How to implement login required decorator in Flask

utkbansal picture utkbansal · Dec 28, 2015 · Viewed 19.4k times · Source

I have 2 Flask apps (different projects) that work together . One implements some API which uses tokens for auth. The second one consumes the API and makes a web interface for it. Now I have a login function that sends the username and password to the API, and if correct, gets the auth token in return. Once I have the token, I save it to the session of the user and the user should now be considered as logged in/ autheticated. How can I implement the login_required decorator for such a case.

Here is my login function -

 def login(self):
        response = make_request(BASE_URL + 'login/', clean_data(self.data))
        if response.status_code == 200:
            session['auth_token'] = response.json().get('auth_token')
            return True
        return False

How can I make the login_required decorator?

Also I am using Redis to store sessions if that matters.

Answer

Velin Georgiev picture Velin Georgiev · Dec 28, 2015

Also, have a look at the official flask docs regarding decorators: https://flask.palletsprojects.com/en/1.1.x/patterns/viewdecorators/ or the python docs https://www.python.org/dev/peps/pep-0318/ as well.

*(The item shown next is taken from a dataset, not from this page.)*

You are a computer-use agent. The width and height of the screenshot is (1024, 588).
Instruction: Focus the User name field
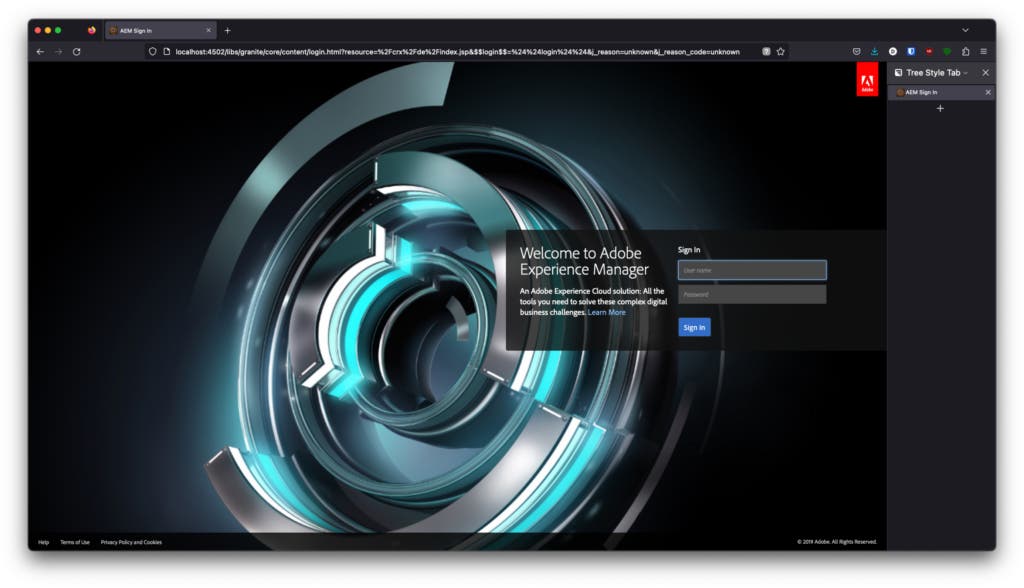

Your decorator should look something like:

from functools import wraps
from flask import abort
import jwt

def authorize(f):
    @wraps(f)
    def decorated_function(*args, **kws):
            if not 'Authorization' in request.headers:
               abort(401)

            user = None
            data = request.headers['Authorization'].encode('ascii','ignore')
            token = str.replace(str(data), 'Bearer ','')
            try:
                user = jwt.decode(token, JWT_SECRET, algorithms=['HS256'])['sub']
            except:
                abort(401)

            return f(user, *args, **kws)            
    return decorated_function

... and then in your app.py you may have:

@app.route('/api/game', methods=['POST'])
@authorize
def create(user):
    data = json.loads(request.data)
    ....

In this particular case I have used JWT as token and your token can be different respectively the decoding of the token can be your custom implementation, but the basic mechanisms are pretty much as on the example above.